Immunoprecipitations and western blot analysis
Semiconfluent monolayers of BRI-JM01, BRI-JM04, and BRI-JM05 cells were rinsed with PBS before lysis in CSK buffer (150 mmol/l NaCl, 10 mmol/l Pipes, 30 μmol/l MgCl2, 300 mmol/l sucrose, 2% Triton X-100) supplemented with a protease inhibitor cocktail (Roche Diagnostics, Laval, PQ, USA). The total ErbB-1, ErbB-2, ErbB-3, and ErbB-4 content of the cell lines was determined by resolving 20 μg total protein by 7.5% SDS-PAGE followed by western blotting. The phosphorylation status of the ErbB-2/Neu receptor was determined by immunopreciptation of ErbB-2/Neu, followed by western blotting with a phosphotyrosine specific antibody. Briefly, semiconfluent monolayers of BRI-JM01, BRI-JM03, and BRI-JM04 cell lines were lysed in lysis buffer (150 mmol/l NaCl; 50 mmol/l Tris-HCl, pH 8.0; 0.55% NP-40; 50 mmol/l NaF). Total protein (500 μg) was precleared with protein G sepharose (4 hours at 4°C) and the ErbB-2/Neu receptor was precipitated (16 hours at 4°C) using 2 μg monoclonal ErbB-2/Neu antibodies coupled to protein G sepharose. The next day precipitates were rinsed five times with lysis buffer and resolved by 7.5% SDS-PAGE.

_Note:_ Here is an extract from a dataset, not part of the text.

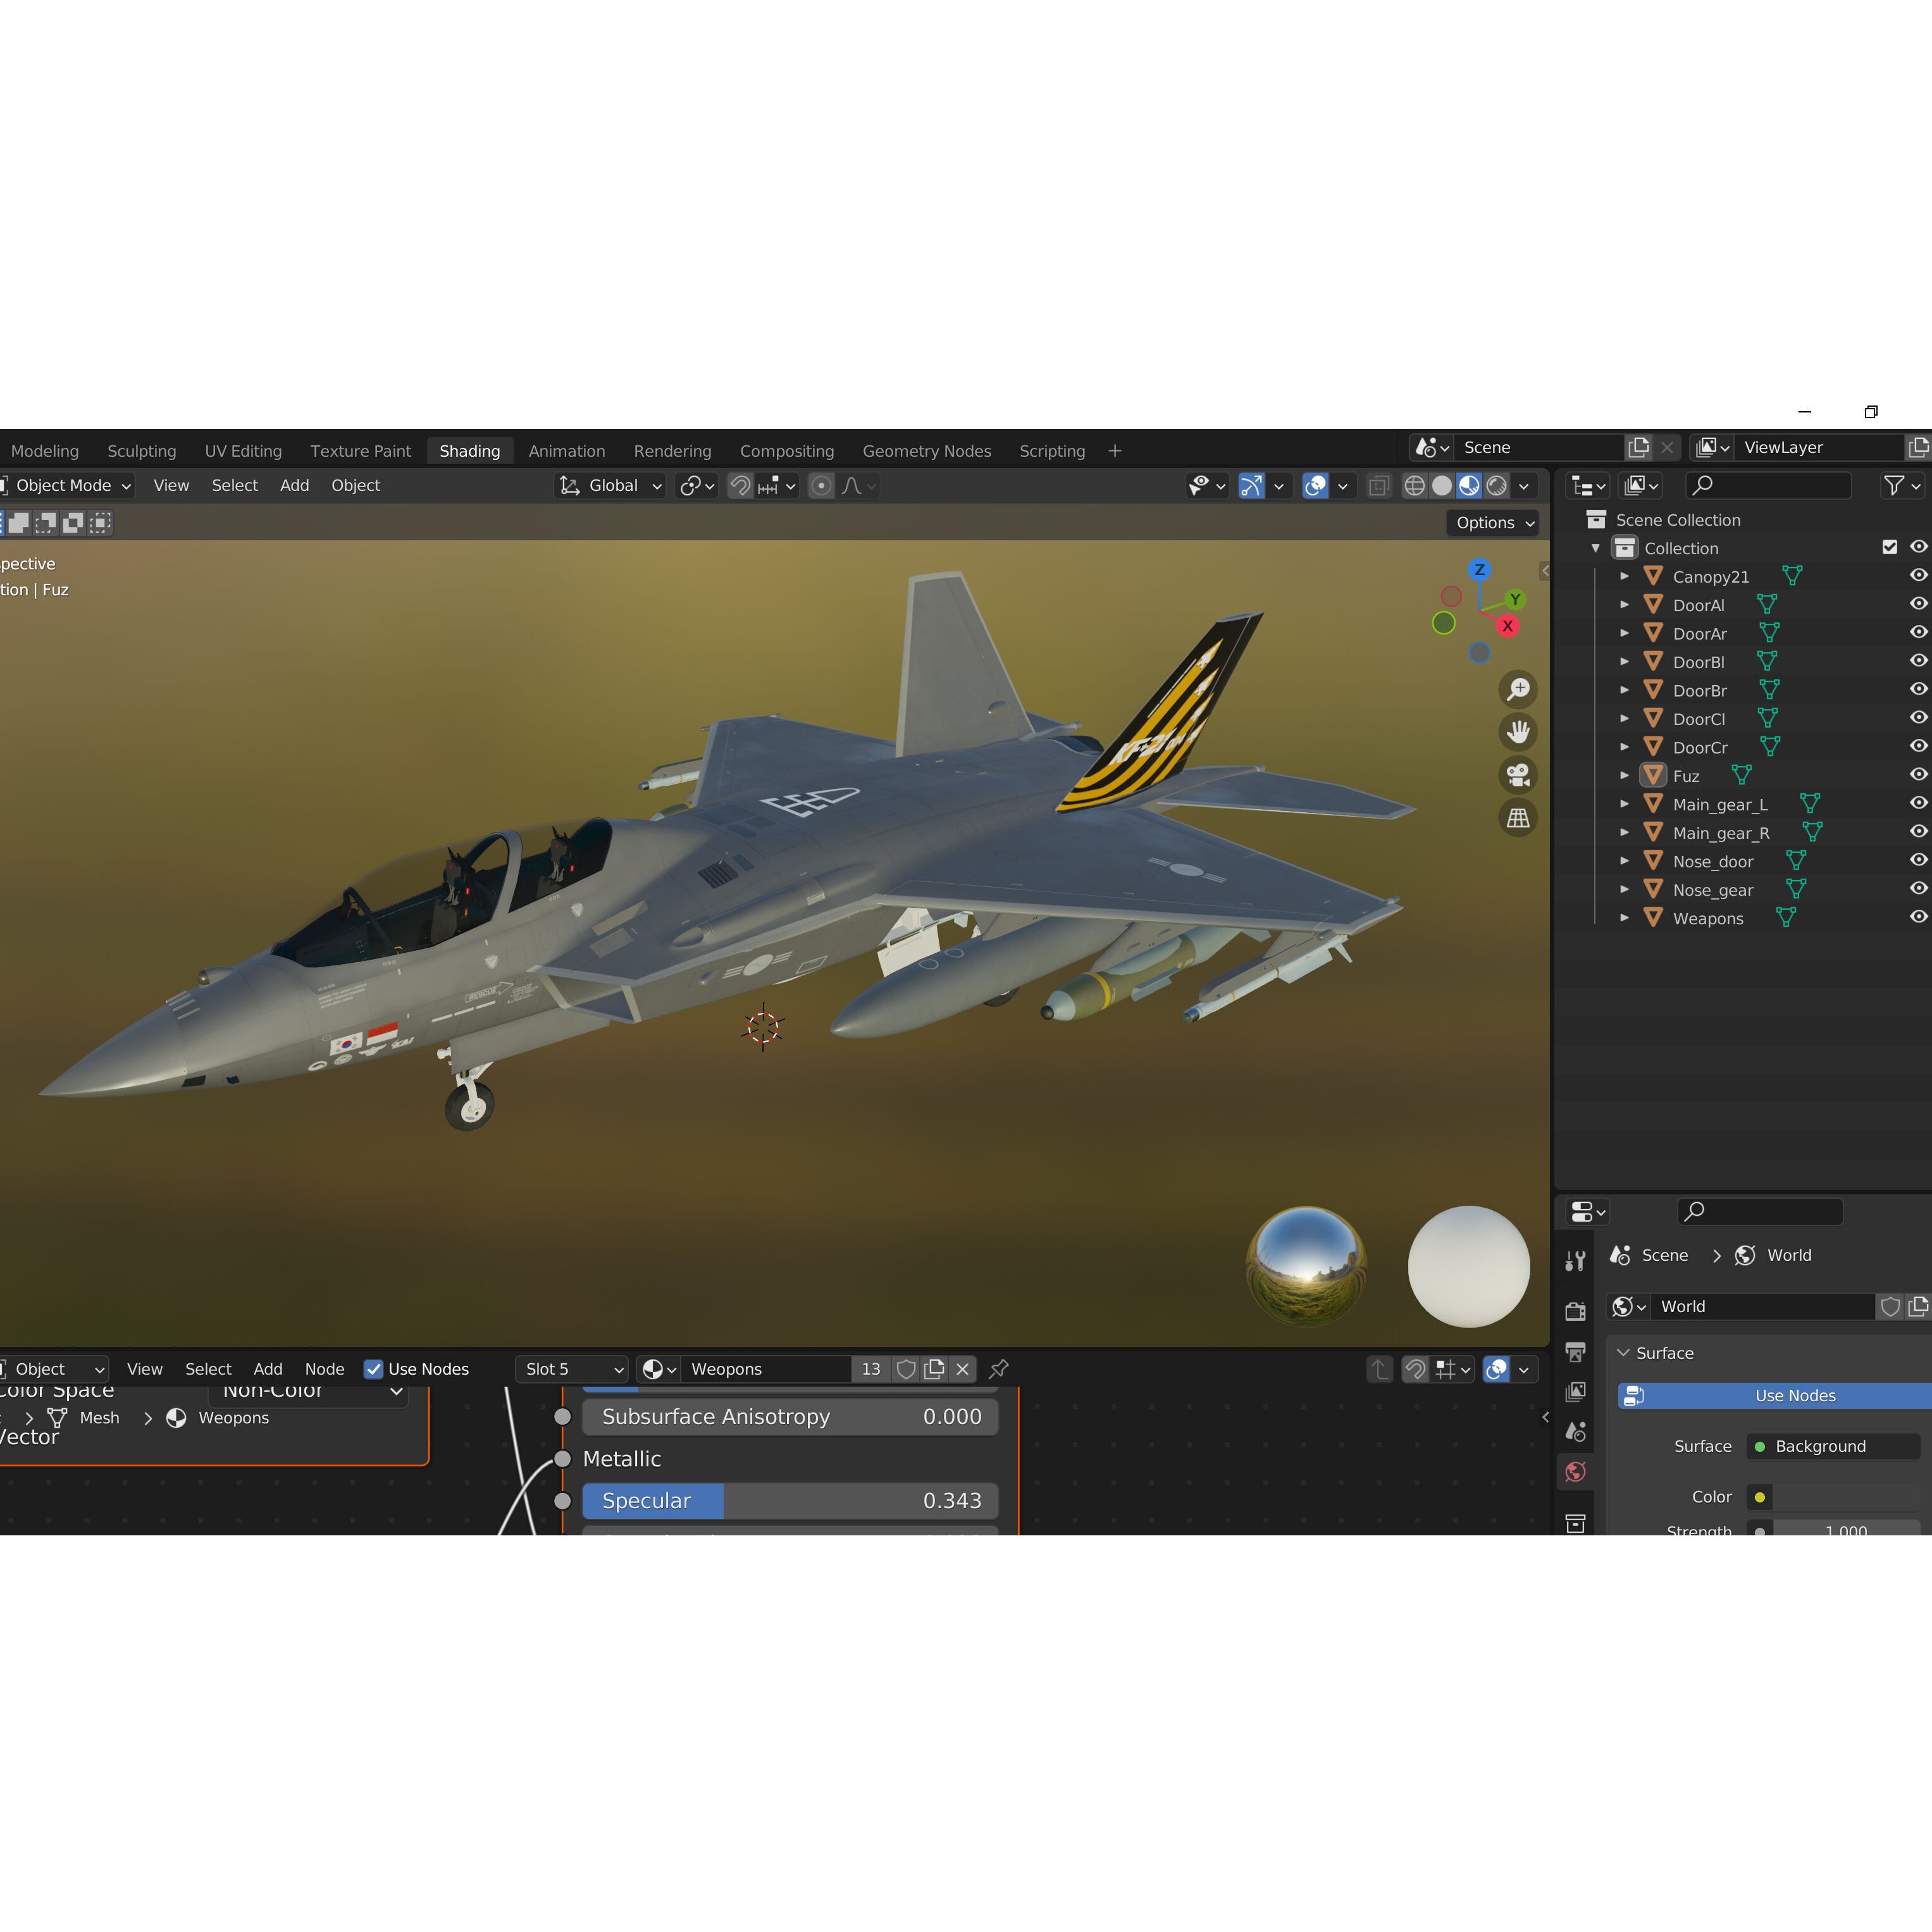Click the Outliner search field
1932x1932 pixels.
[x=1768, y=485]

The E-cadherin, N-cadherin, and β-catenin content of the BRI-JM01 cells was determined by lysing BRI-JM01 cells in CSK buffer after 24, 72, and 120 hours of TGF-β1 treatment (100 pmol/l final concentration) and resolving 20 μg total protein by 10% SDS-PAGE followed by western blotting.
All proteins were transferred to nitrocellulose, nonspecific sites were blocked using 5% non-fat milk powder in TBS (20 mmol/l Tris-HCl, pH 7.6; 137 mmol/l NaCl) containing 0.1% Tween 20 (TBS-T) for 1 hour at room temperature, and filters were then incubated with primary antibody (E-cadherin, ErbB-1, ErbB-2, ErbB-3, and ErbB-4, 1:500; N-cadherin and β-catenin, 1:1000; phospho-tyrosine, 1 μg/ml) in TBS-T/5% nonfat milk (16 hours at 4°C). Filters were washed with TBS-T (3 × 10 min), incubated with the appropriate secondary HRP-conjugated antibody (1:10,000, 1 hour at room temperature) in TBS-T/5% nonfat milk, and washed with TBS-T (3 × 10 min). Immunoreactive bands were visualized by chemiluminescence (Perkin Elmer, Boston, MA, USA).